> _Yapılacak görevler_
**a)** Dans yasaklarıyla ilgili metinde “2. Dünya Savaşı’nın başlamasıyla” diye başlayan paragrafı, ana bilgilerini koruyarak madde madde ve daha kısa biçimde yeniden yazın.
**b)** Dans yasaklarıyla ilgili metne göre aşağıdaki soruları cevaplayın:
(i) Dans yasakları hangi iki kurumun işbirliğiyle kondu?
(ii) Hangi tür danslar yasaklanmadı?
(iii) Sağ muhafazakar görüşe göre ibadet dışında bir şey yapılırsa ne olacaktı?
**c)** Savaş dönemindeki dans yasaklarını anlatan metni kaldığı yerden devam ettirin.

> _Verilen metin_
◆ ◆ ◆ ◆

2. Dünya Savaşı’nın başlamasıyla uzun yıllar yıkıcı ve baskıcı etkilerin ardı arkası kesilmemiştir. Dans alanında da savaş bahanesiyle yasaklamalar oluşmuştur. Savaş dönemi ve devam eden dönemde getirilen kısıtlamalar, çiftlerin eğlence amacıyla yaptığı danslara yönelik olmuştur. Bunun dışında gösteri amaçlı yapılan toplu danslar yani provokatif performanslar yasaklanmamıştır. Hükümet ve kilisenin işbirliğiyle konan dans yasakları, toplumun muhafazakar değerlerini korumaya yönelik bir adım olarak nitelendirilebilir. “Dans edilen” ortamlarda cezai yaptırımlar başlamış. 2. Dünya Savaşı ile tüm dünya üzerinde esen sağ muhafazakar rüzgar savaş dönemi ve sonrasında yalnızca ibadet edilmesi gerektiğini, aksi yapılırsa dini değerlerin ve geleneklerin düşüşe geçeceğini düşünmüştür. Performans/ Dans ile gövde gösterisi yapılabilir, kitleler üzerinde güç gösterilip baskı uygulanabilir ama eğlence ya da benzeri bir amaç için yasaktır.

◆ ◆ ◆ ◆

> _Veri kümesi kayıtları_
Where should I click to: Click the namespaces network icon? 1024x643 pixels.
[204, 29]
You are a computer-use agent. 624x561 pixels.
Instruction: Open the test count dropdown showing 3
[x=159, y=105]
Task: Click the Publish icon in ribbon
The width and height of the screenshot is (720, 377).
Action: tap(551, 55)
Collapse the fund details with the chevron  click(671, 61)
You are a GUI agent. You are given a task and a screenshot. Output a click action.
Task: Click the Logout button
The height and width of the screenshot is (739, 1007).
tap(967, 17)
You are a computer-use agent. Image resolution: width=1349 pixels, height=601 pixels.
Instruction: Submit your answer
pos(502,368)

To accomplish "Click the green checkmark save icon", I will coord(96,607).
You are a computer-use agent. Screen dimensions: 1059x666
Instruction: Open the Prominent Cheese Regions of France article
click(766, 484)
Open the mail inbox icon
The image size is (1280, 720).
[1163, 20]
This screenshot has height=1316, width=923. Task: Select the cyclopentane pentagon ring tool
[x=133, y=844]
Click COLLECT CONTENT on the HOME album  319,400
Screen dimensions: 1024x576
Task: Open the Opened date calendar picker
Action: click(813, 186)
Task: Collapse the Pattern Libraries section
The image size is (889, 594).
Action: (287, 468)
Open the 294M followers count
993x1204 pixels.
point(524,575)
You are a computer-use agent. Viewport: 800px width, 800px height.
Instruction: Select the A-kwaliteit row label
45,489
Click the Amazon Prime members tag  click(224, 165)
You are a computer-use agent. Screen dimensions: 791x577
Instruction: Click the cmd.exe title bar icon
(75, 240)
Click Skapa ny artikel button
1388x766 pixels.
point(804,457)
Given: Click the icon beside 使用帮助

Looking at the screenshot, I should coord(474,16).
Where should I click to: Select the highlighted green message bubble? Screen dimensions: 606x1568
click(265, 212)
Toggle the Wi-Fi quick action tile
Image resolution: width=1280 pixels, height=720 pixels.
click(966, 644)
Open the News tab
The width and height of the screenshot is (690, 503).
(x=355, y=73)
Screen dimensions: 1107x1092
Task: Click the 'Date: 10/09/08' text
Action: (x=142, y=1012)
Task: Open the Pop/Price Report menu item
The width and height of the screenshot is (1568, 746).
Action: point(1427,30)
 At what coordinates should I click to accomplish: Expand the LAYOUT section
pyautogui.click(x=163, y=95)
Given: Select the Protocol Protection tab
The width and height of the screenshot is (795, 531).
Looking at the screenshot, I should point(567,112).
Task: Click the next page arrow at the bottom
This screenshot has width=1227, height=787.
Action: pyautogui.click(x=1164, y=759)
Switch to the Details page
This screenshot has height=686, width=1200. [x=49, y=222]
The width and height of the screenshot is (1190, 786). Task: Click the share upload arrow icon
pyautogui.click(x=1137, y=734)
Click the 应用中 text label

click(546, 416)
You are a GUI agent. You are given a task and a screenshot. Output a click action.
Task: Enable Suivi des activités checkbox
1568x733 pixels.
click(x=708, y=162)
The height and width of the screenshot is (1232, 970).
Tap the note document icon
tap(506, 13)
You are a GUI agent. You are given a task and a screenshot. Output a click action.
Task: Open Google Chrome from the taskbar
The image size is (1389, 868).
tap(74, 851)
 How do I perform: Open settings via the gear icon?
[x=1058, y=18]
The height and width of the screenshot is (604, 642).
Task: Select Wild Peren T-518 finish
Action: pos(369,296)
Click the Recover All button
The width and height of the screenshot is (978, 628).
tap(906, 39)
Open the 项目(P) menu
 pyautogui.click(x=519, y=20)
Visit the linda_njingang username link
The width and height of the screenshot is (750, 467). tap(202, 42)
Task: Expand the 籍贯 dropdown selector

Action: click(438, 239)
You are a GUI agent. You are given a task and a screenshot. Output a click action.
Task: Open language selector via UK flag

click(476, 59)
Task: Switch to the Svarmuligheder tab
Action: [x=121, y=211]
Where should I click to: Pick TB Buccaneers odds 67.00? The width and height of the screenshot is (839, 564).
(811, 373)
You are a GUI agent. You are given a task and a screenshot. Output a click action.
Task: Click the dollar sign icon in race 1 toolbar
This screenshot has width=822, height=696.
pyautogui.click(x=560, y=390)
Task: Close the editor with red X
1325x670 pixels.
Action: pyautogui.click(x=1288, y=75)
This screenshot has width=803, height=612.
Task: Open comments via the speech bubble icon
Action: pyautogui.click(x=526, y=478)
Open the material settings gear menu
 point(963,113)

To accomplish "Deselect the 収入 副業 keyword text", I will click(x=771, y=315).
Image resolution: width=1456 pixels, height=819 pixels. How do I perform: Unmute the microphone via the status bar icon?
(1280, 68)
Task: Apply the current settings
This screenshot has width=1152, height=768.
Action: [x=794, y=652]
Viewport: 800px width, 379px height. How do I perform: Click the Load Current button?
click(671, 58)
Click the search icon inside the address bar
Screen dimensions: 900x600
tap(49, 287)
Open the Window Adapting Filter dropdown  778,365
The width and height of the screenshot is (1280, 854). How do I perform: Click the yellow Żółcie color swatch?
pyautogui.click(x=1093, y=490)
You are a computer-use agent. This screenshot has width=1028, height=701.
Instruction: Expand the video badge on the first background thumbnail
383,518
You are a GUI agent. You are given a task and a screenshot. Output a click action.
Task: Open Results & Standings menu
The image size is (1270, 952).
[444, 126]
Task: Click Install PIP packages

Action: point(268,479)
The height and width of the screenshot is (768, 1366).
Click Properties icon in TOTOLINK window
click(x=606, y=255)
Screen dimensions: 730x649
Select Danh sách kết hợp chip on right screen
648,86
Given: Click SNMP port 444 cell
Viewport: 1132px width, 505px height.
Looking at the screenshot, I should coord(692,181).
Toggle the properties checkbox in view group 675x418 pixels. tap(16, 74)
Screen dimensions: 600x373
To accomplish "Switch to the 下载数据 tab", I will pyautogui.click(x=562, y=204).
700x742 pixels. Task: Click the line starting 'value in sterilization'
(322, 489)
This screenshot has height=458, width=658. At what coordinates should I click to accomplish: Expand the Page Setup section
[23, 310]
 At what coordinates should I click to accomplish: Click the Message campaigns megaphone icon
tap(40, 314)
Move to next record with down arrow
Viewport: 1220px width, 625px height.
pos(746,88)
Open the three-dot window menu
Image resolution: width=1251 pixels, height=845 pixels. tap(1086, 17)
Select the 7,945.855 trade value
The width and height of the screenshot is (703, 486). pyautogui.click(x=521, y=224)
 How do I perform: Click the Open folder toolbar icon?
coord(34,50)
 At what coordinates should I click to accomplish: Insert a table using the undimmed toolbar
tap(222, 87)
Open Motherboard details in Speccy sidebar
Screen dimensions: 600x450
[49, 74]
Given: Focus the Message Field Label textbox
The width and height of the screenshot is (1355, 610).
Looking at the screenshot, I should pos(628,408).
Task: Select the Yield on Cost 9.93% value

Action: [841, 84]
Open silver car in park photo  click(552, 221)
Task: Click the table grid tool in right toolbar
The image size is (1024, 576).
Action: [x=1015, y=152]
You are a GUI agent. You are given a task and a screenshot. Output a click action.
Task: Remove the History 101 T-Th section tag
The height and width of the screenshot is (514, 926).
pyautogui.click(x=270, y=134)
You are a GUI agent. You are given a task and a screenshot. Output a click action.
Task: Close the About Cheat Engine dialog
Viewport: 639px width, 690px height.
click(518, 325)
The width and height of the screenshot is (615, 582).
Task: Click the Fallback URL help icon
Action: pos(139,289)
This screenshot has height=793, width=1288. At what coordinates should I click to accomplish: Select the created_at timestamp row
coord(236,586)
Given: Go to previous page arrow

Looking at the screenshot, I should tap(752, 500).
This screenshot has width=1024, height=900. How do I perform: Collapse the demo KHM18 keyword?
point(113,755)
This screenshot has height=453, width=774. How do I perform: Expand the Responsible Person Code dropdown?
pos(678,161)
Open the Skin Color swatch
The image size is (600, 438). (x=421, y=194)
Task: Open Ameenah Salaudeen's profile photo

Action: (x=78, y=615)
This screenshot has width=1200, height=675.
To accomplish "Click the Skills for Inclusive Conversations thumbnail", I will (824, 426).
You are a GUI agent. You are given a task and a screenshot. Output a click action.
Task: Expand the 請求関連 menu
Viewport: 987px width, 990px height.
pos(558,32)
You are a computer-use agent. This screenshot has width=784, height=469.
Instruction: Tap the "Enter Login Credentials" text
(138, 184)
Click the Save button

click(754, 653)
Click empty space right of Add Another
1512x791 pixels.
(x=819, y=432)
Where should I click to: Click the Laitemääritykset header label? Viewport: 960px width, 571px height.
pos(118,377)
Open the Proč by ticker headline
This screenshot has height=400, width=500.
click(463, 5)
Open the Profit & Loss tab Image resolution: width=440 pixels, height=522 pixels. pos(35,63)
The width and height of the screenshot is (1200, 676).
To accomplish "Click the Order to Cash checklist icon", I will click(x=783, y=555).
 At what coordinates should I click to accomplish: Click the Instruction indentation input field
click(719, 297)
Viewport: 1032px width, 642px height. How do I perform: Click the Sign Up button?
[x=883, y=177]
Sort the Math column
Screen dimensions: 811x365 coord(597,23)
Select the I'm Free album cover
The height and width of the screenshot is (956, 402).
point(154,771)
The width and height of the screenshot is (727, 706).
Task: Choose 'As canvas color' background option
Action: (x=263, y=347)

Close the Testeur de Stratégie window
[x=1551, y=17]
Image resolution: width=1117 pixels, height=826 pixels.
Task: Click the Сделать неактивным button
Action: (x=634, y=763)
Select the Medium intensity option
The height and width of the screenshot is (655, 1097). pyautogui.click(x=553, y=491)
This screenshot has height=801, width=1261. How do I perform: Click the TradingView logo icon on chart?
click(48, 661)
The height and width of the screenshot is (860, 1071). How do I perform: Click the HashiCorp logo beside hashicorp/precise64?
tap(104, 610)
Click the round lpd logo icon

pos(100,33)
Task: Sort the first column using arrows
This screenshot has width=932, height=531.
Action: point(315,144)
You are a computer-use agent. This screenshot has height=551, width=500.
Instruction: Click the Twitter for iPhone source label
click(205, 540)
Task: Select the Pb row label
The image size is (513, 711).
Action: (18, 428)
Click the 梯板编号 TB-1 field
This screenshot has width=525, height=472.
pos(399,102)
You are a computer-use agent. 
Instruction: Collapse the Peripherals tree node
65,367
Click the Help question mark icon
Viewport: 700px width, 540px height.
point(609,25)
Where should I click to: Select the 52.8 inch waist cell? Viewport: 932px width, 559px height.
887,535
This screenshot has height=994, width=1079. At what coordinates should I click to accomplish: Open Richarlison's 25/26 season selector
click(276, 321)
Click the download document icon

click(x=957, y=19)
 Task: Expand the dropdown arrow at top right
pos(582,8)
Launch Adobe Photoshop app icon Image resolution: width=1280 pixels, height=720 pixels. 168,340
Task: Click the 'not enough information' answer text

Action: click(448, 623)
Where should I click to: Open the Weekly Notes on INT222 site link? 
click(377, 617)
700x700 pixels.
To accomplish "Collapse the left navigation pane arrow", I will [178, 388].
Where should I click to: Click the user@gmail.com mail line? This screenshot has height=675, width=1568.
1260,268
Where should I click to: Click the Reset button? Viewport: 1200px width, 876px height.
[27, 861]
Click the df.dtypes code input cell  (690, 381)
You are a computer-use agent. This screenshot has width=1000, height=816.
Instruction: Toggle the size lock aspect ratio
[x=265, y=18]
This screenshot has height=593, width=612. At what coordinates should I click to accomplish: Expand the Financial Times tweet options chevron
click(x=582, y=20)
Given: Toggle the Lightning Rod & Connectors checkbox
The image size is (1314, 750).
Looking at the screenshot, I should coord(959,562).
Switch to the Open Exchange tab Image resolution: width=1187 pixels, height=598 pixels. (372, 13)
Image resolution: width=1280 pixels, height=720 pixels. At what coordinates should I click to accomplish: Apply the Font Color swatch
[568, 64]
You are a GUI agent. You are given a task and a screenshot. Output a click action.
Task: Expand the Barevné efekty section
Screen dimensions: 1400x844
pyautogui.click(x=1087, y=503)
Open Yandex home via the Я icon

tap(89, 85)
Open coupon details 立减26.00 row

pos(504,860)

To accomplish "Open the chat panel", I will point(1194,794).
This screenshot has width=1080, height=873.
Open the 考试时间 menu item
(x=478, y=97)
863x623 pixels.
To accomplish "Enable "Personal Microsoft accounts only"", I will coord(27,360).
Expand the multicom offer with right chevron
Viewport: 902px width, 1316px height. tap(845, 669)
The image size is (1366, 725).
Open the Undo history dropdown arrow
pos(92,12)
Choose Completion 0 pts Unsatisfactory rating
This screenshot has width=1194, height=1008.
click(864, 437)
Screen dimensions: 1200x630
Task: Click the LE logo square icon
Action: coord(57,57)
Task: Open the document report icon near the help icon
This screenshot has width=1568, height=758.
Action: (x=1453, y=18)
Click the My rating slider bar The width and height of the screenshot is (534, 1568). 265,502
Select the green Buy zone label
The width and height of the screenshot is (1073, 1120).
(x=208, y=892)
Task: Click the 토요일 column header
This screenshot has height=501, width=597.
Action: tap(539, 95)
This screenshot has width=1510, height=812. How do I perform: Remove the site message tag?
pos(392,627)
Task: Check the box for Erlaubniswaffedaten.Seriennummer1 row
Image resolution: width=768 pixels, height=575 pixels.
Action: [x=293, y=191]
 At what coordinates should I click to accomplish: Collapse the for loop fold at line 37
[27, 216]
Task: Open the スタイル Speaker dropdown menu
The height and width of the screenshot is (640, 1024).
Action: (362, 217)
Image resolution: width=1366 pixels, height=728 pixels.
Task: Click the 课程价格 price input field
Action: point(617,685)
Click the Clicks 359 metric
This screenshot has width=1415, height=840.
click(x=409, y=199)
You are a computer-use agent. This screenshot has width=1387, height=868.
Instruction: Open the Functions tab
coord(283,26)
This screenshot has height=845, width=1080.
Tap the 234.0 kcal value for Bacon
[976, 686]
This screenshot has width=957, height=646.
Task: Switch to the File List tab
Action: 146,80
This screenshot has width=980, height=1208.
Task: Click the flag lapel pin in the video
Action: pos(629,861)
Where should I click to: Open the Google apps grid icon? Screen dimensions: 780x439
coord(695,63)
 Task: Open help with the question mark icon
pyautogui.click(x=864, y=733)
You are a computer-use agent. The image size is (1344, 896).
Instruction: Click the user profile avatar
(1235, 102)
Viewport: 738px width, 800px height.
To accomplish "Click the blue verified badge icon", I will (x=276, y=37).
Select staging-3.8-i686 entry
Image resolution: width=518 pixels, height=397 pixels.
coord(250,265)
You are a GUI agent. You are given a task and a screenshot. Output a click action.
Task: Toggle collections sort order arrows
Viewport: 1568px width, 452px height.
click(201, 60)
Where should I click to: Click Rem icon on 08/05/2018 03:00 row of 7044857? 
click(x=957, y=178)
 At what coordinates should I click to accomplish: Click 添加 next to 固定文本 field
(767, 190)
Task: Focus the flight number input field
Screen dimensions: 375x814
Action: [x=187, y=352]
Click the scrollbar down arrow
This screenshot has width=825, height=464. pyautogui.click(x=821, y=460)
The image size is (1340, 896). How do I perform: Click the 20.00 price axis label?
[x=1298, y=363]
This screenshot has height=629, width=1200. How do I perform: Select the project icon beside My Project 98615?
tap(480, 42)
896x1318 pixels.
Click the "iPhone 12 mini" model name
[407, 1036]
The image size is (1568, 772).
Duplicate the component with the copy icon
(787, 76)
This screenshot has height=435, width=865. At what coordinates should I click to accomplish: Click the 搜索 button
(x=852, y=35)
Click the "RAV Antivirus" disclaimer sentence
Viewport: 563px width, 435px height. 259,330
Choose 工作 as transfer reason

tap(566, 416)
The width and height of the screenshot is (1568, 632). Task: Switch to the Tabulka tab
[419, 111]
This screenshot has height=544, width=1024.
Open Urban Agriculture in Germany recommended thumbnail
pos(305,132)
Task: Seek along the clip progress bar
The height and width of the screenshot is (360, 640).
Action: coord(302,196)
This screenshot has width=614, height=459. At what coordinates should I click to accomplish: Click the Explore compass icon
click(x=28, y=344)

◆ ◆ ◆ ◆

> _Numaralı cevaplar_
**a)**
- Savaşla birlikte uzun yıllar yıkıcı ve baskıcı etkiler sürdü; dans alanında da savaş gerekçesiyle yasaklar getirildi.
- Kısıtlamalar, çiftlerin eğlence amacıyla yaptığı danslara yönelikti; gösteri amaçlı toplu danslar, yani provokatif performanslar yasaklanmadı.
- Yasaklar hükümet ve kilisenin işbirliğiyle kondu ve toplumun muhafazakar değerlerini korumaya yönelik bir adım olarak nitelendirilebilir.
- Dans edilen ortamlarda cezai yaptırımlar başladı.
- Sağ muhafazakar rüzgara göre savaş döneminde ve sonrasında yalnızca ibadet edilmeliydi; aksi halde dini değerler ve gelenekler düşüşe geçecekti.
- Dansla gövde gösterisi yapılıp kitlelere baskı uygulanabilirdi, ancak eğlence ya da benzeri bir amaçla dans yasaktı.

**b)**
(i) Hükümet ve kilise.
(ii) Gösteri amaçlı yapılan toplu danslar, yani provokatif performanslar.
(iii) Dini değerler ve gelenekler düşüşe geçecekti.

**c)**
Lindy Hop, Caz, Tap, Breakaway ve Charleston gibi Swing dansları ilerleme ve kendini temsil dönemindeyken meydana gelen 2. Dünya Savaşı sebebiyle dans türlerinin kurucu üyeleri askerliğe çağrılmıştır. Askerlerin çeşitli bölgelere dağılması, esir düşmesi gibi sebeplerle Lindy Hop başlarda hoş görülmese de pek çok bölgeye yayılmıştır ve böylece Hollywood perdelerinde kadar uzayacak yolculuğu başlamıştır. 1944 döneminde savaş devam ettiği için pek çok yerde tabelaları ile dans üzerindeki baskı devam etmektedir. Fakat görülmektedir ki olimpiyatlar ve şehir gösterileri gibi siyasi amaca hizmet eden anlarda bir güç sembolü olarak dans hala kullanılmaktadır. 2. Dünya Savaşı sonrasında ABD’de psikiyatri servislerinde görülen yoğunlukla baş etmek ve tedavi yöntemleri geliştirmek için dans kullanılmıştır. Bu dönemde Marian Chace2, Washington’daki bir hastaneye davet edilir ve “İletişim için Dans” adı altında başlattığı programla dansı ve hareketi kronik psikotik hastalarla iletişim kurmak için bir yöntem olarak kullanmaya başlar. Günümüzde de hala “Dans Terapisi” başlığı altında bedeni tanımak ve hareketleri anlamlandırmak üzere bilinç seviyesini yükseltmeyi hedefleyen anlatılar ve eylemsel faaliyetler gerçekleşmektedir.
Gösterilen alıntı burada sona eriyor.